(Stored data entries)
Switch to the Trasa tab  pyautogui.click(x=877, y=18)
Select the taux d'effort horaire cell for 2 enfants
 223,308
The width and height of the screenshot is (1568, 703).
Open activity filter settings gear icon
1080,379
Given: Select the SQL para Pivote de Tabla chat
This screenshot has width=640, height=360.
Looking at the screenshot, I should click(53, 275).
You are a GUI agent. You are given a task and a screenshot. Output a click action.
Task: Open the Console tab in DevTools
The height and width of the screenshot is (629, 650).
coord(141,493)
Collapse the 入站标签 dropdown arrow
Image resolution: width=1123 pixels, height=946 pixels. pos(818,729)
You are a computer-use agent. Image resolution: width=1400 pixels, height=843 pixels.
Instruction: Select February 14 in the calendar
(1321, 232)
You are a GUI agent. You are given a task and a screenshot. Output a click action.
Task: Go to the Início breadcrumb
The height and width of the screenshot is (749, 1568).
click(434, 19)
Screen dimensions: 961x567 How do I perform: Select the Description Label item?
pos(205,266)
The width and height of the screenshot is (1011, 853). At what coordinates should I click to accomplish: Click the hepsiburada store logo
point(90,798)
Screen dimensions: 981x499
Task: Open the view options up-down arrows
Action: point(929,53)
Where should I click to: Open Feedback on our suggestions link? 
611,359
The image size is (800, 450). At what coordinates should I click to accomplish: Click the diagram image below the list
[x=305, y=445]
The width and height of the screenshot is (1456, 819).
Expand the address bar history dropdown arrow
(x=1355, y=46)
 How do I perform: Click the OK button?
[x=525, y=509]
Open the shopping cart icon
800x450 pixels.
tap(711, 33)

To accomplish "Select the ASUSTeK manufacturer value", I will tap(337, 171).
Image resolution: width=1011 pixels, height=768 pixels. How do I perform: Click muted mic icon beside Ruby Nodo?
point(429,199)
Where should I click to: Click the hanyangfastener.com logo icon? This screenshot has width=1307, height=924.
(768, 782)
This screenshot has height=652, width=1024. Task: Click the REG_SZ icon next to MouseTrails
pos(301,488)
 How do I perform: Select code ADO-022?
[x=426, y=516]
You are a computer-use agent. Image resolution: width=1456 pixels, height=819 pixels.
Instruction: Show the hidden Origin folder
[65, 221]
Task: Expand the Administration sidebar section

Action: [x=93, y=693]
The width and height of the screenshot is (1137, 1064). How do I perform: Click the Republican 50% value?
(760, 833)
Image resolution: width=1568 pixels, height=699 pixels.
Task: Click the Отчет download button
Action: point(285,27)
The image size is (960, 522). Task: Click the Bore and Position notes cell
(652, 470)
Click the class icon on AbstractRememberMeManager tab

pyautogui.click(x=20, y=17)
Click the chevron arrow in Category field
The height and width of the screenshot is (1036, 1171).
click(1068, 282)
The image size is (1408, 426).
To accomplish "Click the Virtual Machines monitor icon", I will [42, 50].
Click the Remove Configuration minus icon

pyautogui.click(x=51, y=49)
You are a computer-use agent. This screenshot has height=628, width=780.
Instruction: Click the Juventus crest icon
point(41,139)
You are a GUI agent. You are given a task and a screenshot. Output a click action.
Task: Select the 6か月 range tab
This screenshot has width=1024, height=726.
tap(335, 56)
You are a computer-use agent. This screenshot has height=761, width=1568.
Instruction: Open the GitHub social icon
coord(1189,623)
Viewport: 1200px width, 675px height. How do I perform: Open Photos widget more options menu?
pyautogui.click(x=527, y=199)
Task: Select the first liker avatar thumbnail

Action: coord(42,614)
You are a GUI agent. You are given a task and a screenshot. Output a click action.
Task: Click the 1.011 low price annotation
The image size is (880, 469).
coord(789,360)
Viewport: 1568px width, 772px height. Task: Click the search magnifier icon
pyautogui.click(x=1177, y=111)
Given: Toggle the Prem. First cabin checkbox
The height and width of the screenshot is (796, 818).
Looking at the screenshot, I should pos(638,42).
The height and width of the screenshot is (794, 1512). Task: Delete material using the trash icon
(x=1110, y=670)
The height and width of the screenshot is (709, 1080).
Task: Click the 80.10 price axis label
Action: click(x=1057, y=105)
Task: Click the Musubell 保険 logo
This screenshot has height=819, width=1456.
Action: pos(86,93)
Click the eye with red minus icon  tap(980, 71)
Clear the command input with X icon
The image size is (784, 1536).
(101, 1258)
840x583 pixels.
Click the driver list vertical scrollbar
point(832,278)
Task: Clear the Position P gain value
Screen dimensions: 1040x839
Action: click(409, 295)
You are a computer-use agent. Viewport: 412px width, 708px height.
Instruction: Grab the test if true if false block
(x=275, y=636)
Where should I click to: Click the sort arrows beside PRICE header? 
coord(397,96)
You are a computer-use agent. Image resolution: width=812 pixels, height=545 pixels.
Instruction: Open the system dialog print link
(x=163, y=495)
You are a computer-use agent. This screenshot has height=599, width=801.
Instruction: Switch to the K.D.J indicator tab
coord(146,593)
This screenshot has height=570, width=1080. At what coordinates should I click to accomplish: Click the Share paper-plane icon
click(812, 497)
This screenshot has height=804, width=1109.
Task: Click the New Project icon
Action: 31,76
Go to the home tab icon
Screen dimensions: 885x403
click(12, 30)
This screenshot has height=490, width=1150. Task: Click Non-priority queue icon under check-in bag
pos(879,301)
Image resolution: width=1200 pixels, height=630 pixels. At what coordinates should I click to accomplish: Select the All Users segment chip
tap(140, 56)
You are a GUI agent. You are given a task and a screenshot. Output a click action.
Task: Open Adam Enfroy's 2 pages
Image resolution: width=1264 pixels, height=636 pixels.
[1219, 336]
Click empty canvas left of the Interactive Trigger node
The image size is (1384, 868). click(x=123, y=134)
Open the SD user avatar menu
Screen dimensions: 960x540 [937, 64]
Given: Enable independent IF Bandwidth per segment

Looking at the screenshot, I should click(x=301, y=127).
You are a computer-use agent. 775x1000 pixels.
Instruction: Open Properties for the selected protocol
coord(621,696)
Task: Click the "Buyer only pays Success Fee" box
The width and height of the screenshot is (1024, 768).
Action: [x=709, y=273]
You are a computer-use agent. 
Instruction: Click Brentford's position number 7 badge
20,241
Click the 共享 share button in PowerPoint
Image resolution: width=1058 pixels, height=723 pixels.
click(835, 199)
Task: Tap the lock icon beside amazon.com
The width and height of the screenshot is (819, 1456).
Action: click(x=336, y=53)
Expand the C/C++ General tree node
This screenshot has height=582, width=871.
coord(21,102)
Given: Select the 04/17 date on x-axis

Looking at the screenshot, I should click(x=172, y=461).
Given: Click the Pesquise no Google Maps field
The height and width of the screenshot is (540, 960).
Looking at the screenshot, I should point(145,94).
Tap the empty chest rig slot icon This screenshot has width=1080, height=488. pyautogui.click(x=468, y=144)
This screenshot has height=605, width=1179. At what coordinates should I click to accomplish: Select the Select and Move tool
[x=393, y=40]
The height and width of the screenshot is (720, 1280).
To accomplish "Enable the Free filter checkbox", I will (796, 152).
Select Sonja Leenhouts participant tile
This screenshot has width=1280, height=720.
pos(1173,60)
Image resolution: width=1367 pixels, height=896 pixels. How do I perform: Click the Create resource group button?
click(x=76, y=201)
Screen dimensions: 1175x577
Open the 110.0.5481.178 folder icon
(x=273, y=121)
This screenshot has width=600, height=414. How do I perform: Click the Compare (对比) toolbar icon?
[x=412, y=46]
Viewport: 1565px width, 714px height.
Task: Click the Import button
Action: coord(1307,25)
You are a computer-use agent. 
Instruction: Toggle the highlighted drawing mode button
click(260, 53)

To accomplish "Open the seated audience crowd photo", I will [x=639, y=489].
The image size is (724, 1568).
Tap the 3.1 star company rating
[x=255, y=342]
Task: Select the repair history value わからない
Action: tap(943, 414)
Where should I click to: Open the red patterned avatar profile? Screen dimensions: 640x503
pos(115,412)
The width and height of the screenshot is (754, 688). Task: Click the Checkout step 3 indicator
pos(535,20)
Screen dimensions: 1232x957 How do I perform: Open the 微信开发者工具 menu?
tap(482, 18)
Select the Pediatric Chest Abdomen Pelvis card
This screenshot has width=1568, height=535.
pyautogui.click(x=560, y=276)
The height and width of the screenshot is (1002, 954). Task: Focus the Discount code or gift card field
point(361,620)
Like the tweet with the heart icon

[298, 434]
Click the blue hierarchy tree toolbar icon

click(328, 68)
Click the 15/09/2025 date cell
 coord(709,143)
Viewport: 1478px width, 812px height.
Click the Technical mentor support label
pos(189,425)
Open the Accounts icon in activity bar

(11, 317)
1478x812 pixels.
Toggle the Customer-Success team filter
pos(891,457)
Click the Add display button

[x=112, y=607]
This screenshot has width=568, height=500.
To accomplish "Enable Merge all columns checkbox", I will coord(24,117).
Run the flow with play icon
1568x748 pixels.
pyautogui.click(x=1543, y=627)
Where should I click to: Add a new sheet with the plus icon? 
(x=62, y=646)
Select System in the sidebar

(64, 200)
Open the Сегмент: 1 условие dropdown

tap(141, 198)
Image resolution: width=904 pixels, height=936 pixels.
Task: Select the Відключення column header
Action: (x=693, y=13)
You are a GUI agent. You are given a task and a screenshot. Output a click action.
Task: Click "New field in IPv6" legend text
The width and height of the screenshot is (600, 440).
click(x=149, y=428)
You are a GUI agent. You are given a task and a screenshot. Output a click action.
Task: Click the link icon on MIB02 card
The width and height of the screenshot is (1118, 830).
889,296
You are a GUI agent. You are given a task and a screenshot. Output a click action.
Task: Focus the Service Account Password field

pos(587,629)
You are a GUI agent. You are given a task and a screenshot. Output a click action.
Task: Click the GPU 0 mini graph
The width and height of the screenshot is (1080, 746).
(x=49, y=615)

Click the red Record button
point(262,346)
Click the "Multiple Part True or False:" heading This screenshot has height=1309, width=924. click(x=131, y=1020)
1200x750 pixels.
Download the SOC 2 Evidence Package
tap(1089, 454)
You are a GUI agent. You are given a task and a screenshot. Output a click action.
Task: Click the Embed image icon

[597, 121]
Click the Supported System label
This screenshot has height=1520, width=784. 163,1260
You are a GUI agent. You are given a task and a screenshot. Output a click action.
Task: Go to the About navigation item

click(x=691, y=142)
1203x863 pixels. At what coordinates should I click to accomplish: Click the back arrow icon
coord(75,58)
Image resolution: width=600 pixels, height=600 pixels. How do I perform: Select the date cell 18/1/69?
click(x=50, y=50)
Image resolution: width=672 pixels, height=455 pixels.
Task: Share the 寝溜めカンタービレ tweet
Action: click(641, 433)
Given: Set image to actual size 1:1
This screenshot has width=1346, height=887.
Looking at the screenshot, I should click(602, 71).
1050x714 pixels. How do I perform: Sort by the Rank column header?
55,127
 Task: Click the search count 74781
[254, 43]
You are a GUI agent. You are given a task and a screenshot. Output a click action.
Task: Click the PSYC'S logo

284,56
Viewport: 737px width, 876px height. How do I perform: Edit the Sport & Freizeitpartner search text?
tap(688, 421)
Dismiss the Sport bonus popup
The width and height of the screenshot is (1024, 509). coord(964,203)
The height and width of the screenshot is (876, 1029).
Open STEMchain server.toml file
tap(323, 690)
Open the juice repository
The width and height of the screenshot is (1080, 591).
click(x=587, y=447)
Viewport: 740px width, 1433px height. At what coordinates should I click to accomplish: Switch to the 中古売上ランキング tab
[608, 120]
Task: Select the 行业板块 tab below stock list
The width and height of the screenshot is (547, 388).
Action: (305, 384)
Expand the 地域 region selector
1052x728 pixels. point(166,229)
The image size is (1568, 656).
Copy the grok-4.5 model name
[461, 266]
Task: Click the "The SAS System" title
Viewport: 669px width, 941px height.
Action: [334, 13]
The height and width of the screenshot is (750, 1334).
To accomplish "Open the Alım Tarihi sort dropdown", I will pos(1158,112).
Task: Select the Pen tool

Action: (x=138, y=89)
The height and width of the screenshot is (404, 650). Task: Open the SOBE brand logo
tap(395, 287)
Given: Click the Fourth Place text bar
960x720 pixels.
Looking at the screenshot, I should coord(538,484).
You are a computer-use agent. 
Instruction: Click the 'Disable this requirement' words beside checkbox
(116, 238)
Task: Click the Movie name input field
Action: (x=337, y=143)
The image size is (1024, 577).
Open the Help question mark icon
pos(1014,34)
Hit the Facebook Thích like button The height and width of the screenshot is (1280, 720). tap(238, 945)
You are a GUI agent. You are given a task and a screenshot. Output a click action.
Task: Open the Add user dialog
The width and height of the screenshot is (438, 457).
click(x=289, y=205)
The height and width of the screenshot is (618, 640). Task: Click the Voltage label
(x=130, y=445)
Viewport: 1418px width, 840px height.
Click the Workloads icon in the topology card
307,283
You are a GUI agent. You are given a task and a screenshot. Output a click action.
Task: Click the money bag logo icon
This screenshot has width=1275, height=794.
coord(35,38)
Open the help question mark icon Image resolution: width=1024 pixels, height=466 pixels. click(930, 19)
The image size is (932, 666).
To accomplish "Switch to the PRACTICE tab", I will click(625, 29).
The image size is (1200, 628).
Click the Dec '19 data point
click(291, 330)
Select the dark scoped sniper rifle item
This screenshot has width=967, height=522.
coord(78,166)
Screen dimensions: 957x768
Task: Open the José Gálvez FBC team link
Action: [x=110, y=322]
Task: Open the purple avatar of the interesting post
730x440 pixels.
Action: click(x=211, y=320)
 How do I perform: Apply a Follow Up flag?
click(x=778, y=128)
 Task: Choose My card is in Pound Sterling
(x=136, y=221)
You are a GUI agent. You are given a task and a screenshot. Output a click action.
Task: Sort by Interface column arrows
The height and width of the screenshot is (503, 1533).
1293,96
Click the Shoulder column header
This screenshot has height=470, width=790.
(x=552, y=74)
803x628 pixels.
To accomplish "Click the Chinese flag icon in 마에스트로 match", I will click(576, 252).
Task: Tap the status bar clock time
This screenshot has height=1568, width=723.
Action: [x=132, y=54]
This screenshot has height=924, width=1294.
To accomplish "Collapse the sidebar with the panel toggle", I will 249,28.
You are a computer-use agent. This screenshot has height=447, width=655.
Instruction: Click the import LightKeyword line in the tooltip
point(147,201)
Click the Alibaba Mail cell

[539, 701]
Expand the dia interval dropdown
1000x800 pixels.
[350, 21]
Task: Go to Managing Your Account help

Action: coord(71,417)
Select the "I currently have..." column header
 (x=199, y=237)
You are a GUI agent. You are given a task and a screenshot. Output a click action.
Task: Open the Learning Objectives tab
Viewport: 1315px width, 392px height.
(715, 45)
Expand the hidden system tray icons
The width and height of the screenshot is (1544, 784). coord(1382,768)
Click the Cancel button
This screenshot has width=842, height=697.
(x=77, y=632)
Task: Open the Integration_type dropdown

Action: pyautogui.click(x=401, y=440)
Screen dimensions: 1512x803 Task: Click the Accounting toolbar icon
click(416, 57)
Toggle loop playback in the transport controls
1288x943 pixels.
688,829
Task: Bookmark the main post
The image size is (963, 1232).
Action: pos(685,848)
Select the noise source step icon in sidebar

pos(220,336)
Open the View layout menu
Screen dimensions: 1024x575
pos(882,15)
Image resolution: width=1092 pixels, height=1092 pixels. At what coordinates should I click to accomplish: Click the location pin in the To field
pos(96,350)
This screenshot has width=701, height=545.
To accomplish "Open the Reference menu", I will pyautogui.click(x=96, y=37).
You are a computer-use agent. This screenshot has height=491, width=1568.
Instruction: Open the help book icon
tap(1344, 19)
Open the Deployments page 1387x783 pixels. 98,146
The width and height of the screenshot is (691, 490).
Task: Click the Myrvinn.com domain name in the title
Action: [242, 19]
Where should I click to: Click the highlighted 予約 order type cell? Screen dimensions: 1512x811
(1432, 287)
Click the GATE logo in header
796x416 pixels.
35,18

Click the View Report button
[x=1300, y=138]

- _Your objective_:
Only the lines from the first line of the records through the line with "You are a computer-use agent. Image resolution: width=1400" should be reproduced, exactly and with nothing added.

- _Result for this exercise_:
Switch to the Trasa tab  pyautogui.click(x=877, y=18)
Select the taux d'effort horaire cell for 2 enfants
 223,308
The width and height of the screenshot is (1568, 703).
Open activity filter settings gear icon
1080,379
Given: Select the SQL para Pivote de Tabla chat
This screenshot has width=640, height=360.
Looking at the screenshot, I should click(53, 275).
You are a GUI agent. You are given a task and a screenshot. Output a click action.
Task: Open the Console tab in DevTools
The height and width of the screenshot is (629, 650).
coord(141,493)
Collapse the 入站标签 dropdown arrow
Image resolution: width=1123 pixels, height=946 pixels. pos(818,729)
You are a computer-use agent. Image resolution: width=1400 pixels, height=843 pixels.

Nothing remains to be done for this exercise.